### Exercise directions
For every line below, set down an identical copy.

########

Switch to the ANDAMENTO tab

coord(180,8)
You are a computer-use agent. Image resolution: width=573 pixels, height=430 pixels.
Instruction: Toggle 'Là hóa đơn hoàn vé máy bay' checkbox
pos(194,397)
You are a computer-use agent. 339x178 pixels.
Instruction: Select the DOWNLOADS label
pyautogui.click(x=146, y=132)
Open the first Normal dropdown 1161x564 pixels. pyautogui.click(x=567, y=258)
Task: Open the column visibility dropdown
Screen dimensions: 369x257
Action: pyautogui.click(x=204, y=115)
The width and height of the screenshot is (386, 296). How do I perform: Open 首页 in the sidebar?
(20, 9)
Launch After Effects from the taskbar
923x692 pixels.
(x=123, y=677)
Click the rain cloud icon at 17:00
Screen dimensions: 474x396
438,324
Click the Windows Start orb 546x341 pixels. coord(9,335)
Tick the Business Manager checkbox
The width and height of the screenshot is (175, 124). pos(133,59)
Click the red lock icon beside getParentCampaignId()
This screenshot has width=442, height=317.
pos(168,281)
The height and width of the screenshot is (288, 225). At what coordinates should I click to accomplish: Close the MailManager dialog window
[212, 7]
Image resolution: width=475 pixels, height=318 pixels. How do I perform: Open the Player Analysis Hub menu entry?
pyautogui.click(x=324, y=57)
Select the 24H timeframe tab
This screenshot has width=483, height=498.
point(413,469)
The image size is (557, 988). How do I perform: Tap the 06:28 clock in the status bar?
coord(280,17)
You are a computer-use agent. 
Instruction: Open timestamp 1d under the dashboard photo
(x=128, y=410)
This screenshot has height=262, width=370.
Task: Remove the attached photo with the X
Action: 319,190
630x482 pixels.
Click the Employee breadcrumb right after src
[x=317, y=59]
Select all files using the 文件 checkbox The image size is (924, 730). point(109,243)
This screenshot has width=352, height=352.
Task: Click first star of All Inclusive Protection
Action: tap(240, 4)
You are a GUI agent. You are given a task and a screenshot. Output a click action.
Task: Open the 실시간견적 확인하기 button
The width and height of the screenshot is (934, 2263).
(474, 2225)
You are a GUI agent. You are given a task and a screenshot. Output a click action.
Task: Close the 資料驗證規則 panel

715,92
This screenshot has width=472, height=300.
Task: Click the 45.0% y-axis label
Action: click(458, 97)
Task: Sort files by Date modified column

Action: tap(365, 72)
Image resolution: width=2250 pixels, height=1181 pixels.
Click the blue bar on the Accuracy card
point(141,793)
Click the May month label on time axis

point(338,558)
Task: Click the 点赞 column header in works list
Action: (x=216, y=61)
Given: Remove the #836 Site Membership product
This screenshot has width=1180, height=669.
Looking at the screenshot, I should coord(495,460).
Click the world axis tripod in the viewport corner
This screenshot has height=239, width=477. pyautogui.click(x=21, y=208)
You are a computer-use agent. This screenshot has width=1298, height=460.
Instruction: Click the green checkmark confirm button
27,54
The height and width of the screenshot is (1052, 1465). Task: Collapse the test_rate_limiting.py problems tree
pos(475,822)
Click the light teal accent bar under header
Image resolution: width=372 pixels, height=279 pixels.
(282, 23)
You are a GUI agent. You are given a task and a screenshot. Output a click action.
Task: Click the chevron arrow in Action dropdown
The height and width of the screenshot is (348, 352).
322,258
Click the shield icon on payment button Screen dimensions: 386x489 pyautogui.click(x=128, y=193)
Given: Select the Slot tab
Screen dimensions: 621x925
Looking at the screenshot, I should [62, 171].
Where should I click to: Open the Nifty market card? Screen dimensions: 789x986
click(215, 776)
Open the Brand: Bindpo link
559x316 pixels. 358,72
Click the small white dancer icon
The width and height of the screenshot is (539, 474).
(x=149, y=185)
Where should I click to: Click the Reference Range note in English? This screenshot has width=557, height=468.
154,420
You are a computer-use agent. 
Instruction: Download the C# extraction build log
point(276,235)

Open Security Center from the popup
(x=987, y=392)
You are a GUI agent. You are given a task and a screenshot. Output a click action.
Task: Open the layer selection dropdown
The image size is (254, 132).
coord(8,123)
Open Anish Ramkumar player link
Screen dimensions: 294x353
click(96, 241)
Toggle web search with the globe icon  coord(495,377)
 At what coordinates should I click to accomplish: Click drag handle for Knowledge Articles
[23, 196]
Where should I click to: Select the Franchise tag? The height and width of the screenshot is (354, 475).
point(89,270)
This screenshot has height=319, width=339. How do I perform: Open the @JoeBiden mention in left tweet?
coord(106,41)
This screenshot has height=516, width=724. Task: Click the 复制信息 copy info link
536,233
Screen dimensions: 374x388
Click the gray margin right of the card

########

### Reply
Switch to the ANDAMENTO tab

coord(180,8)
You are a computer-use agent. Image resolution: width=573 pixels, height=430 pixels.
Instruction: Toggle 'Là hóa đơn hoàn vé máy bay' checkbox
pos(194,397)
You are a computer-use agent. 339x178 pixels.
Instruction: Select the DOWNLOADS label
pyautogui.click(x=146, y=132)
Open the first Normal dropdown 1161x564 pixels. pyautogui.click(x=567, y=258)
Task: Open the column visibility dropdown
Screen dimensions: 369x257
Action: pyautogui.click(x=204, y=115)
The width and height of the screenshot is (386, 296). How do I perform: Open 首页 in the sidebar?
(20, 9)
Launch After Effects from the taskbar
923x692 pixels.
(x=123, y=677)
Click the rain cloud icon at 17:00
Screen dimensions: 474x396
438,324
Click the Windows Start orb 546x341 pixels. coord(9,335)
Tick the Business Manager checkbox
The width and height of the screenshot is (175, 124). pos(133,59)
Click the red lock icon beside getParentCampaignId()
This screenshot has width=442, height=317.
pos(168,281)
The height and width of the screenshot is (288, 225). At what coordinates should I click to accomplish: Close the MailManager dialog window
[212, 7]
Image resolution: width=475 pixels, height=318 pixels. How do I perform: Open the Player Analysis Hub menu entry?
pyautogui.click(x=324, y=57)
Select the 24H timeframe tab
This screenshot has width=483, height=498.
point(413,469)
The image size is (557, 988). How do I perform: Tap the 06:28 clock in the status bar?
coord(280,17)
You are a computer-use agent. 
Instruction: Open timestamp 1d under the dashboard photo
(x=128, y=410)
This screenshot has height=262, width=370.
Task: Remove the attached photo with the X
Action: 319,190
630x482 pixels.
Click the Employee breadcrumb right after src
[x=317, y=59]
Select all files using the 文件 checkbox The image size is (924, 730). point(109,243)
This screenshot has width=352, height=352.
Task: Click first star of All Inclusive Protection
Action: tap(240, 4)
You are a GUI agent. You are given a task and a screenshot. Output a click action.
Task: Open the 실시간견적 확인하기 button
The width and height of the screenshot is (934, 2263).
(474, 2225)
You are a GUI agent. You are given a task and a screenshot. Output a click action.
Task: Close the 資料驗證規則 panel

715,92
This screenshot has width=472, height=300.
Task: Click the 45.0% y-axis label
Action: click(458, 97)
Task: Sort files by Date modified column

Action: tap(365, 72)
Image resolution: width=2250 pixels, height=1181 pixels.
Click the blue bar on the Accuracy card
point(141,793)
Click the May month label on time axis

point(338,558)
Task: Click the 点赞 column header in works list
Action: (x=216, y=61)
Given: Remove the #836 Site Membership product
This screenshot has width=1180, height=669.
Looking at the screenshot, I should coord(495,460).
Click the world axis tripod in the viewport corner
This screenshot has height=239, width=477. pyautogui.click(x=21, y=208)
You are a computer-use agent. This screenshot has width=1298, height=460.
Instruction: Click the green checkmark confirm button
27,54
The height and width of the screenshot is (1052, 1465). Task: Collapse the test_rate_limiting.py problems tree
pos(475,822)
Click the light teal accent bar under header
Image resolution: width=372 pixels, height=279 pixels.
(282, 23)
You are a GUI agent. You are given a task and a screenshot. Output a click action.
Task: Click the chevron arrow in Action dropdown
The height and width of the screenshot is (348, 352).
322,258
Click the shield icon on payment button Screen dimensions: 386x489 pyautogui.click(x=128, y=193)
Given: Select the Slot tab
Screen dimensions: 621x925
Looking at the screenshot, I should [62, 171].
Where should I click to: Open the Nifty market card? Screen dimensions: 789x986
click(215, 776)
Open the Brand: Bindpo link
559x316 pixels. 358,72
Click the small white dancer icon
The width and height of the screenshot is (539, 474).
(x=149, y=185)
Where should I click to: Click the Reference Range note in English? This screenshot has width=557, height=468.
154,420
You are a computer-use agent. 
Instruction: Download the C# extraction build log
point(276,235)

Open Security Center from the popup
(x=987, y=392)
You are a GUI agent. You are given a task and a screenshot. Output a click action.
Task: Open the layer selection dropdown
The image size is (254, 132).
coord(8,123)
Open Anish Ramkumar player link
Screen dimensions: 294x353
click(96, 241)
Toggle web search with the globe icon  coord(495,377)
 At what coordinates should I click to accomplish: Click drag handle for Knowledge Articles
[23, 196]
Where should I click to: Select the Franchise tag? The height and width of the screenshot is (354, 475).
point(89,270)
This screenshot has height=319, width=339. How do I perform: Open the @JoeBiden mention in left tweet?
coord(106,41)
This screenshot has height=516, width=724. Task: Click the 复制信息 copy info link
536,233
Screen dimensions: 374x388
Click the gray margin right of the card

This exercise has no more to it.